Daisy Alioto, co-founder and CEO of Dirt, an independent media outlet, sketched out this vision in a piece arguing that “the future of media is a bank”: spontaneous payments replacing set-rate subscriptions, autonomous agents trained on taste and empowered to tip, attention recorded not in clicks but in stablecoin transactions.
Speculative as it sounds, it could be a return to something magazines once did well. A recent wave of Condé Nast’s reminiscence reminds us that the miracle was not in the glossy paper, but rather in the system around it: editors serving as gatekeepers and readers as members of a scene. That era industrialised curation as a social technology and made status convertible into money through almost ritualised purchase.
Today, distribution is effectively infinite. Alioto’s proposal tries to rebuild the social architecture that magazines once provided but with the tools we now have and with less gatekeeping. The mechanism would let payment travel with attention and count as proof of support. Micro-tips become a record of taste, which is private by default, but shareable when you want. Agents learn what you like, how you value it, and distribute spending accordingly. Creators get small, frequent income streams instead of fixed subscriptions or volatile advertisement revenues. Since wallets are programmable, agents can also follow agents of others, so discovery flows through people you trust rather than a platform feed. In that world, attention is both a budget and a public signal.
🌎 Jessie May Green, Events and APPG for Entrepreneurship Coordinator
The COP30 Presidency recently announced the daily themes for this year’s global climate conference, which will take place in the Amazonian city of Belém, Brazil in November. To my joy, one of the themes is ‘Small and medium entrepreneurs’.
It makes sense – small and medium-sized enterprises represent a whopping 90% of businesses worldwide, make up half of the global economy, and produce half of global emissions. If we are to get a grip on rising temperatures, we can’t afford to leave SMEs out of the conversation. Not only in the sense that their emissions will have to fall, but also because many will be invaluable in providing innovative solutions to the challenge at hand.
On this front, the UNFCCC – the body responsible for organising the COP climate summits – has issued a call to action to accelerate its ‘Climate-Proofing SMEs’ campaign. Their aims are to: increase green finance from the full spectrum of financial institutions; ensure at least 30,000 SMEs have resources available to support them tackling emissions, from carbon footprinting tools to region-specific training; and – by COP30 – to see at least 150 large businesses actively engaging SMEs in their supply chain via long-term net zero programmes.
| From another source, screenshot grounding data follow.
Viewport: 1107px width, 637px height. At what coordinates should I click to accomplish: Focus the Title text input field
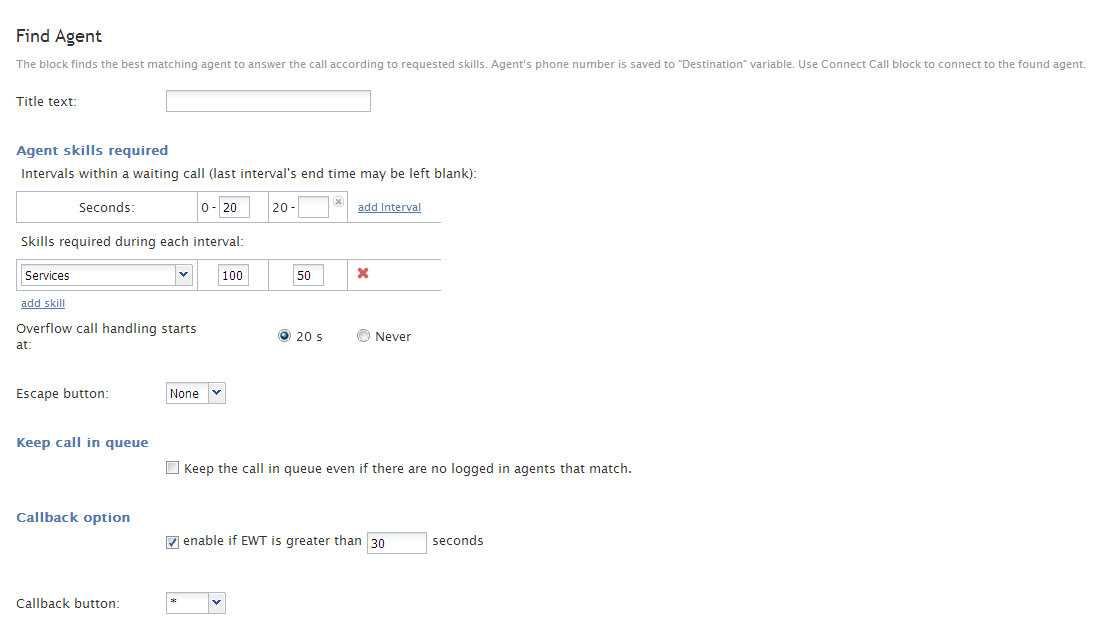[x=268, y=101]
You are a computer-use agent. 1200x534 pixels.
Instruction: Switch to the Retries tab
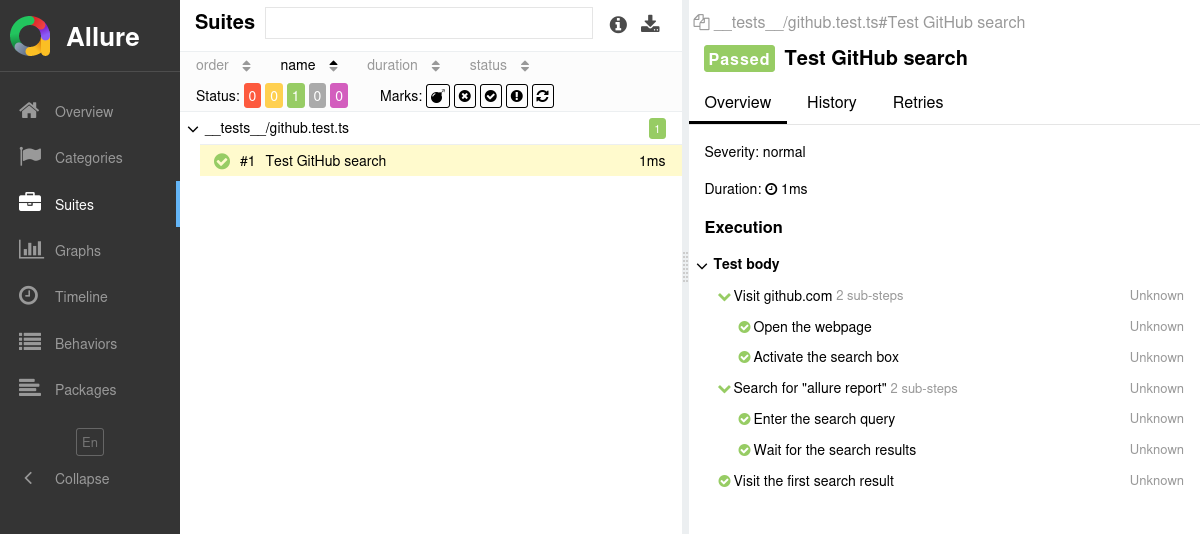pos(917,102)
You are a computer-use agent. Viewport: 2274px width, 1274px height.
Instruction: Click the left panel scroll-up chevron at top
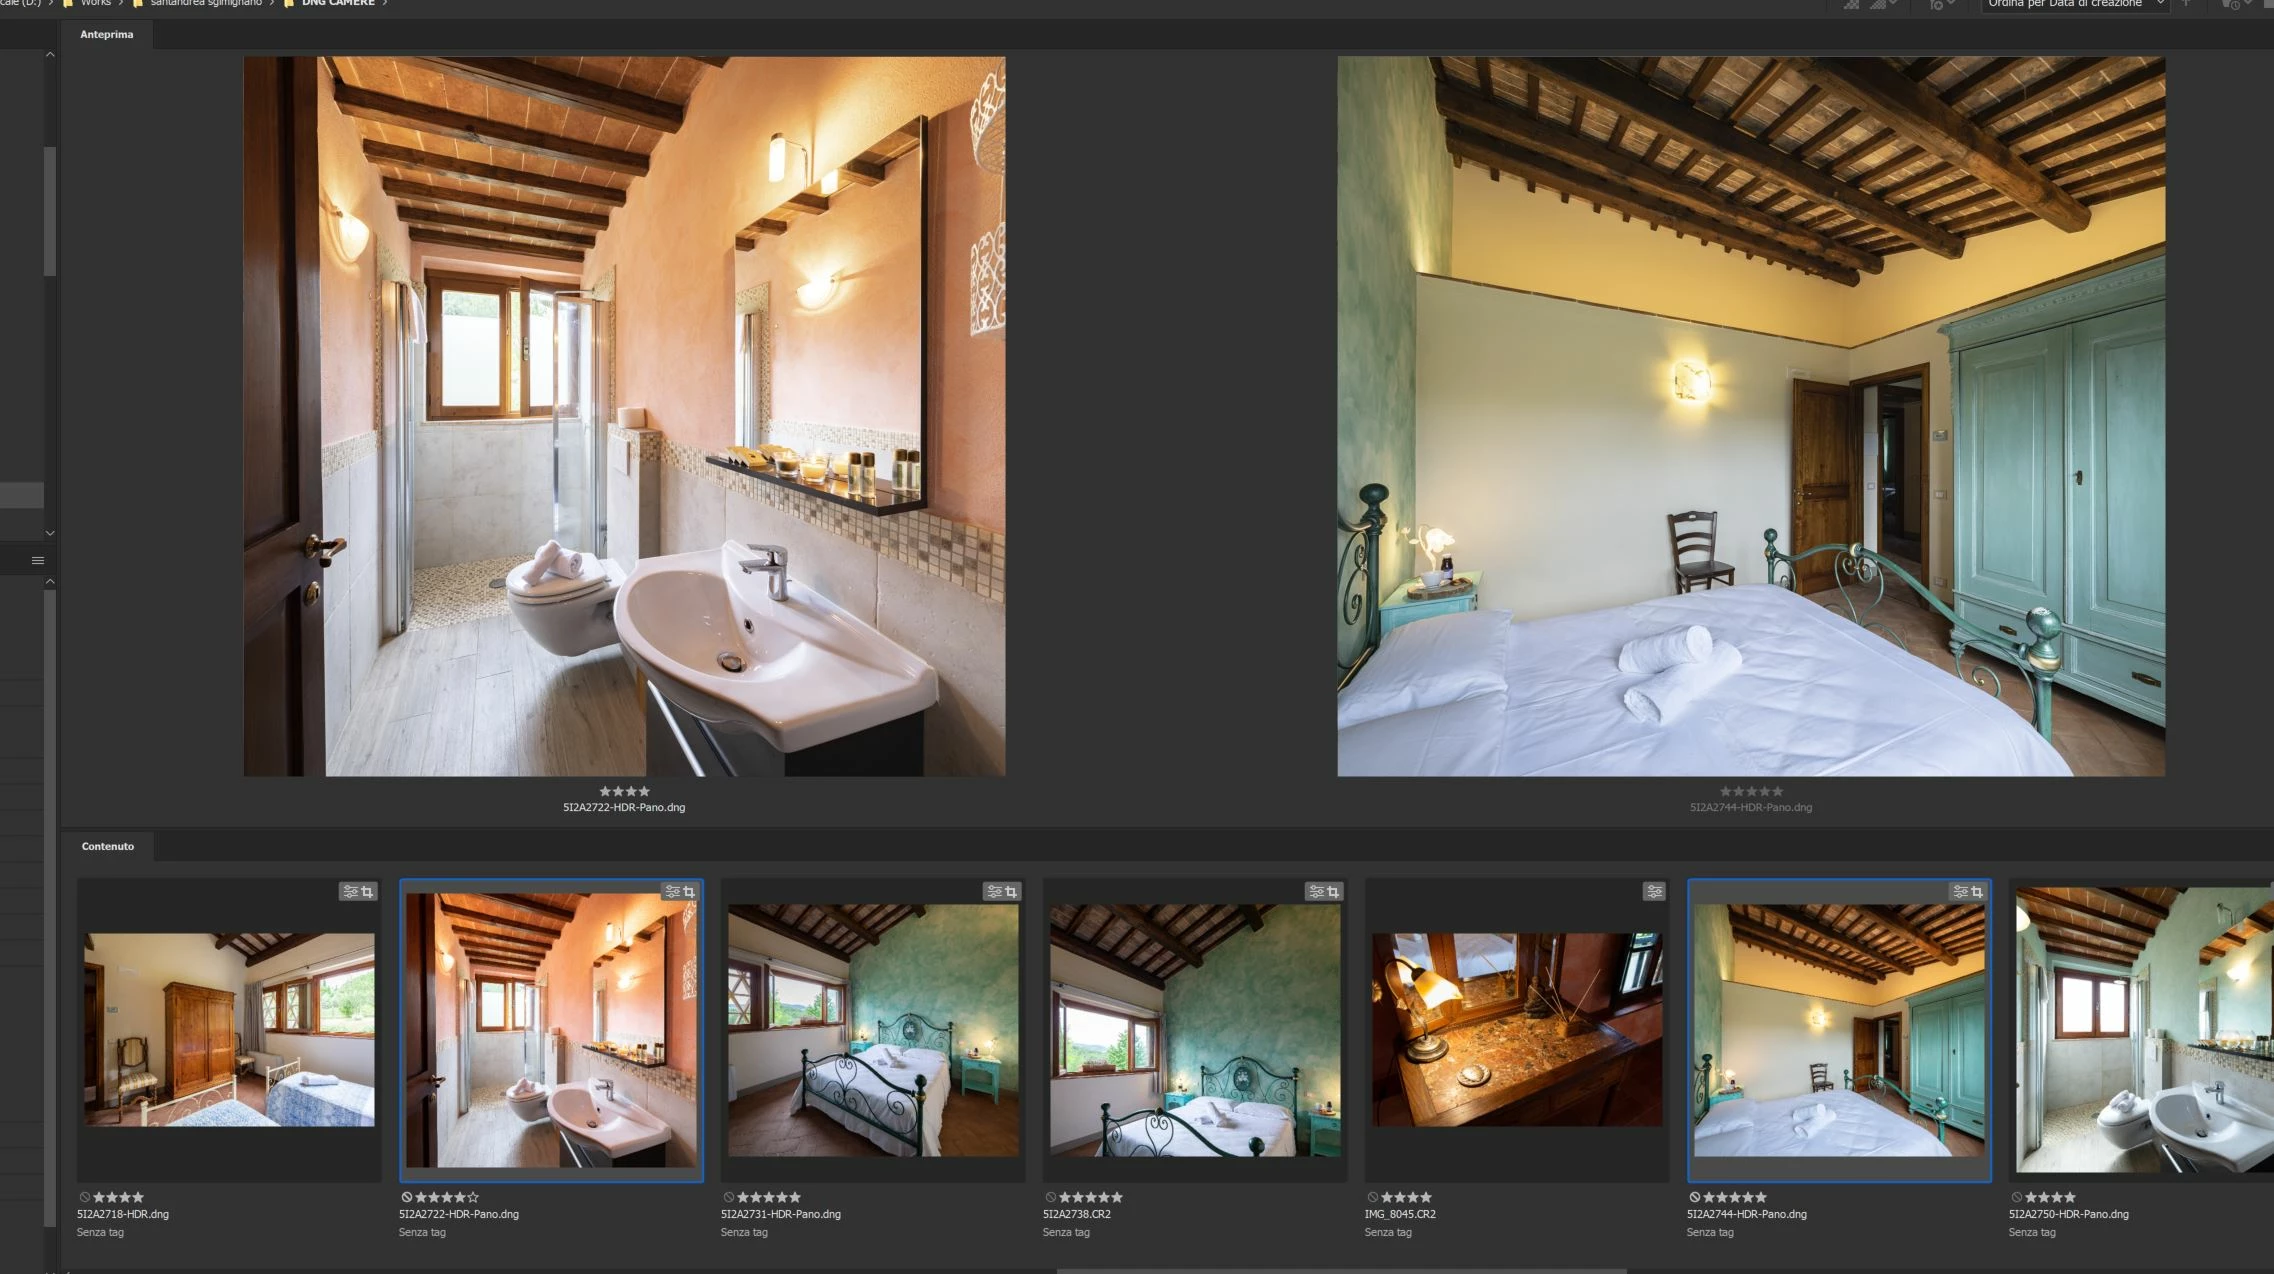click(x=50, y=55)
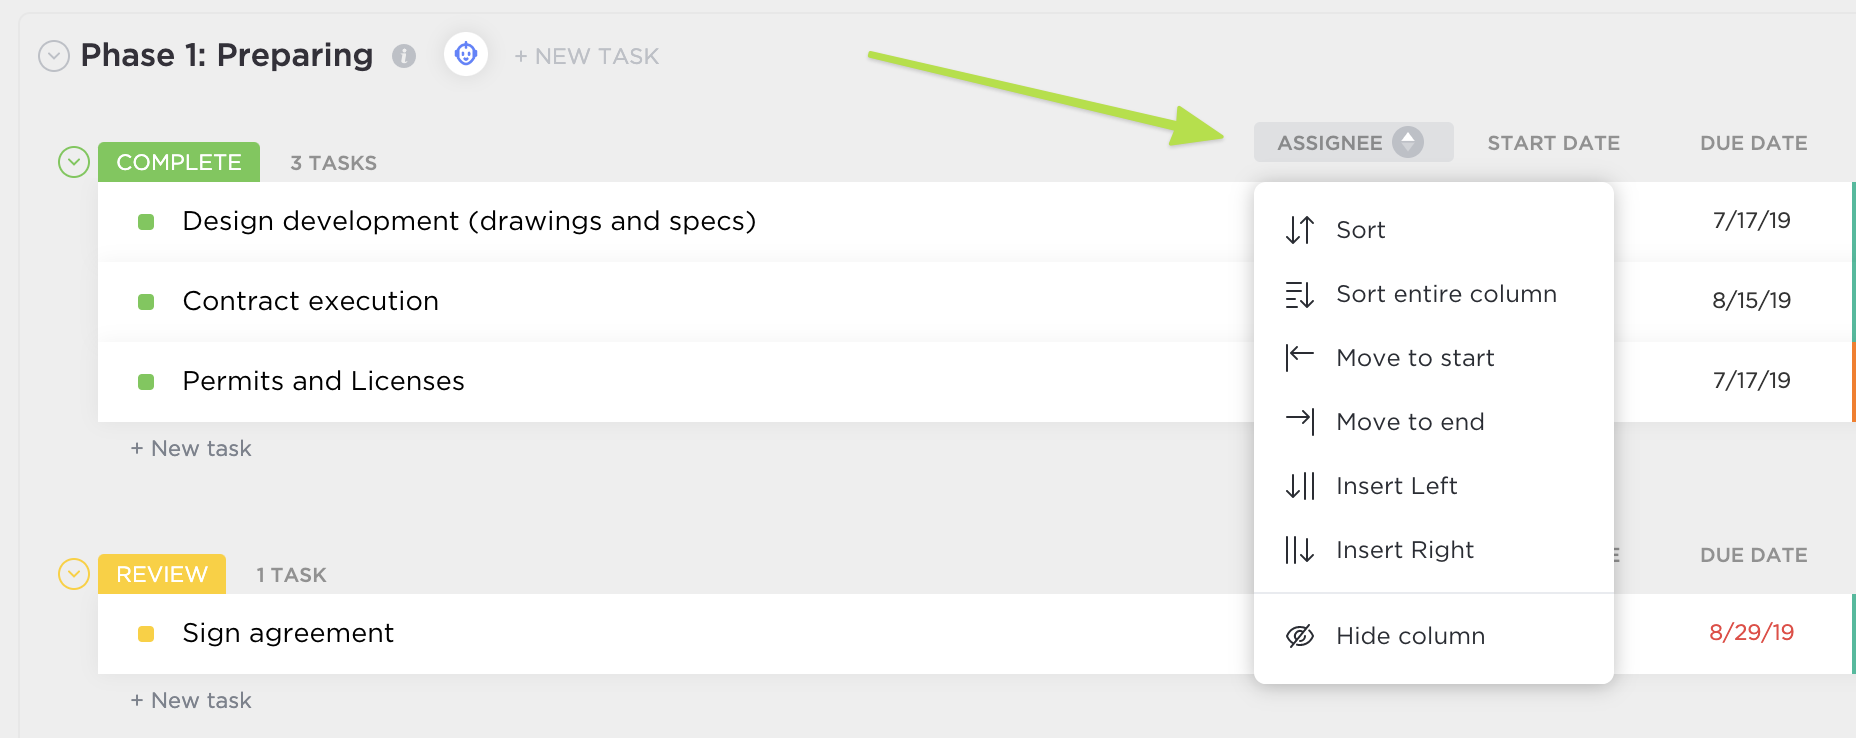Click the info icon next to Phase 1
This screenshot has height=738, width=1856.
tap(404, 57)
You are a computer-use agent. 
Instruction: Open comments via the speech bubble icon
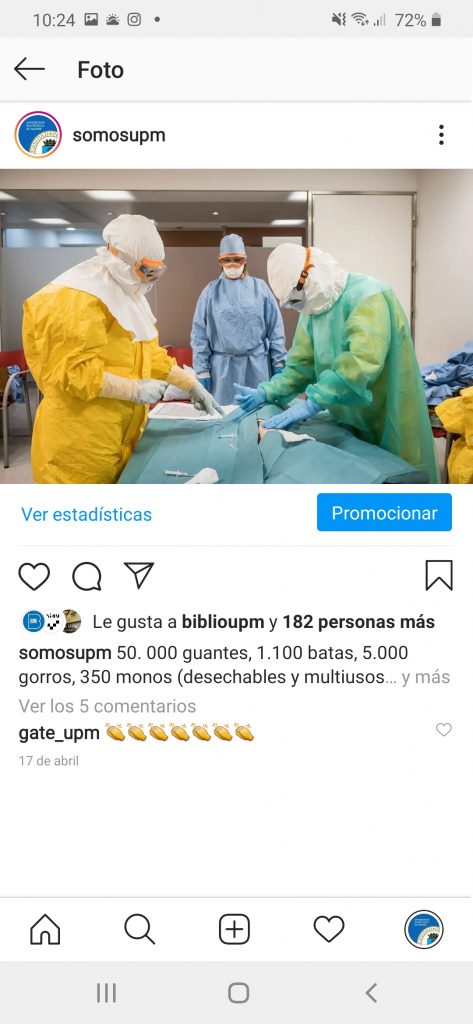click(x=87, y=576)
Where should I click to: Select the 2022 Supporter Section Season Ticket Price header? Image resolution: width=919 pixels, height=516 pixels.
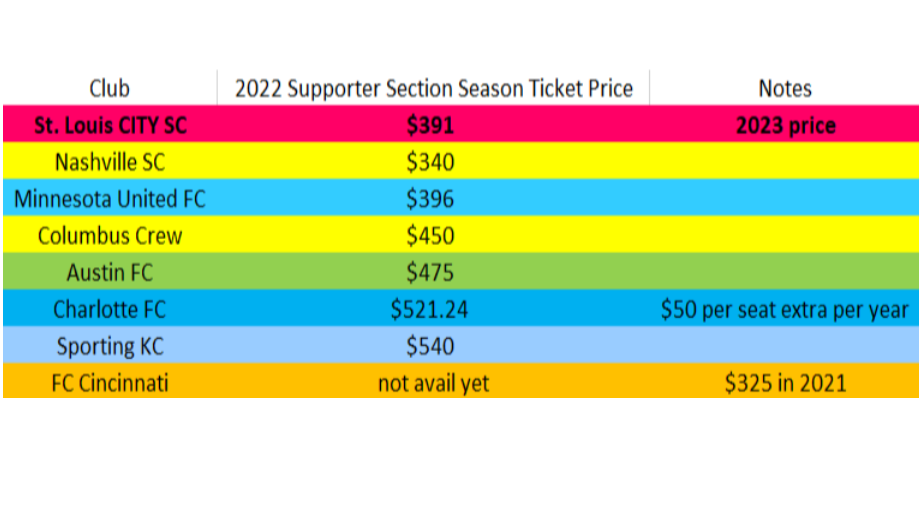pos(433,88)
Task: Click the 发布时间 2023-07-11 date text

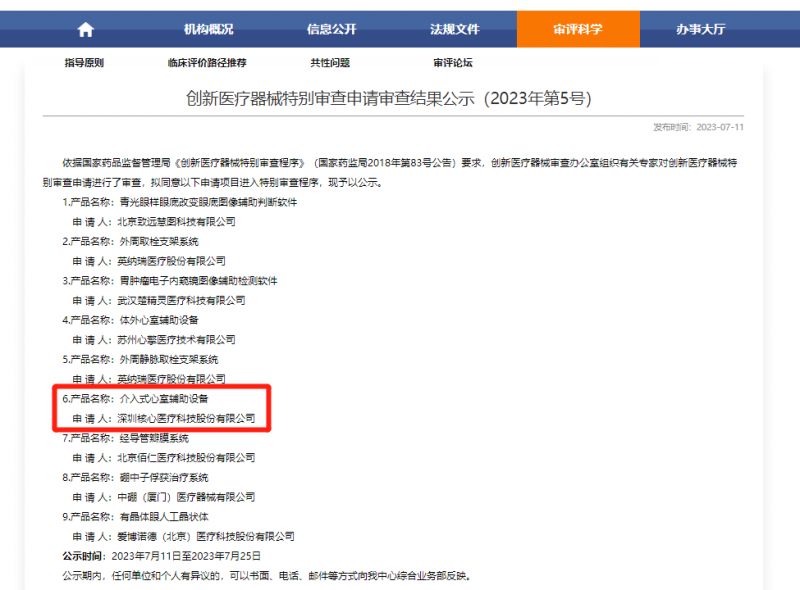Action: tap(698, 128)
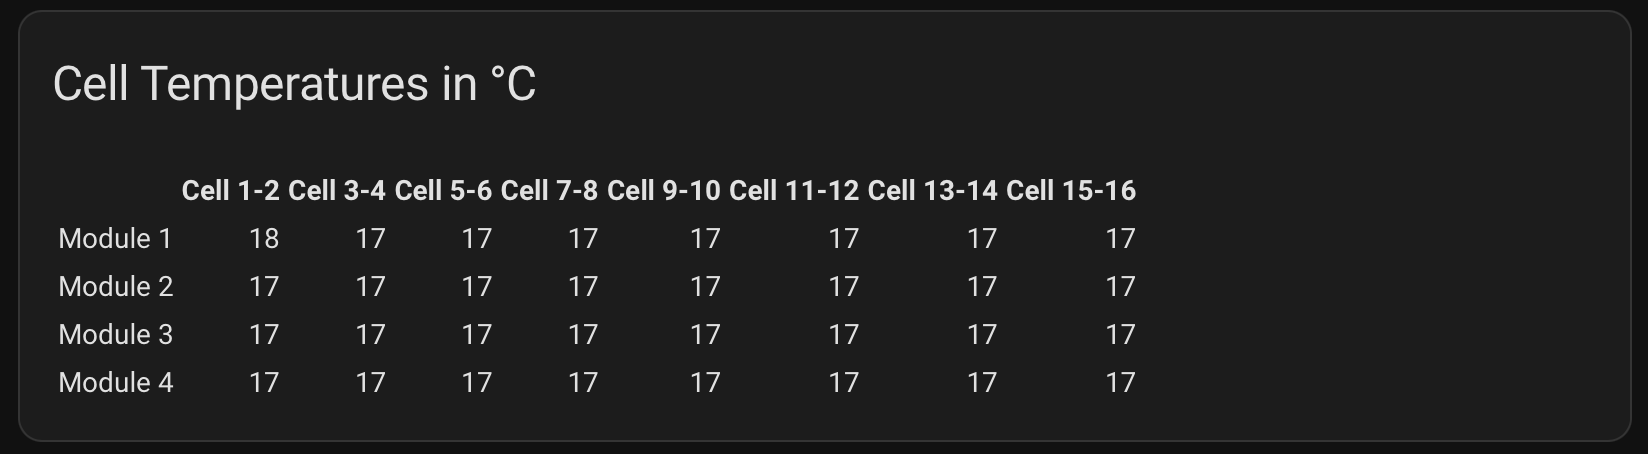Click Module 3 temperature for Cell 5-6

coord(477,334)
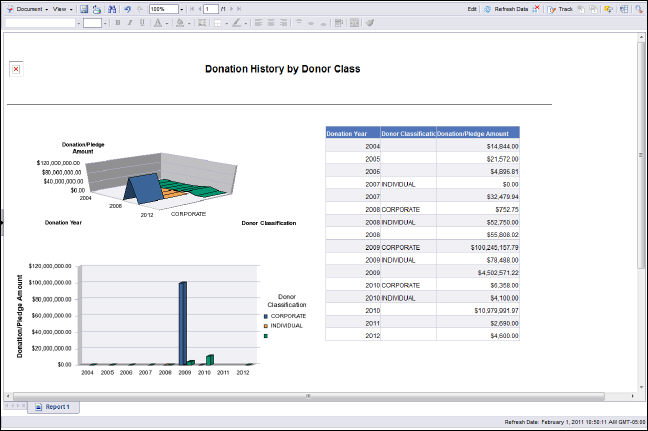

It is great to see SMEs coming to the forefront of climate conversations, and to see this supported by institutions in the UK. For example, the Centre for Climate Engagement at Hughes Hall, University of Cambridge, which is building a network of academic experts on SMEs and climate change. Hopefully, these efforts will combine to catalyse greater business participation at COP30 – participation that is so vital to climate adaptation and resilience.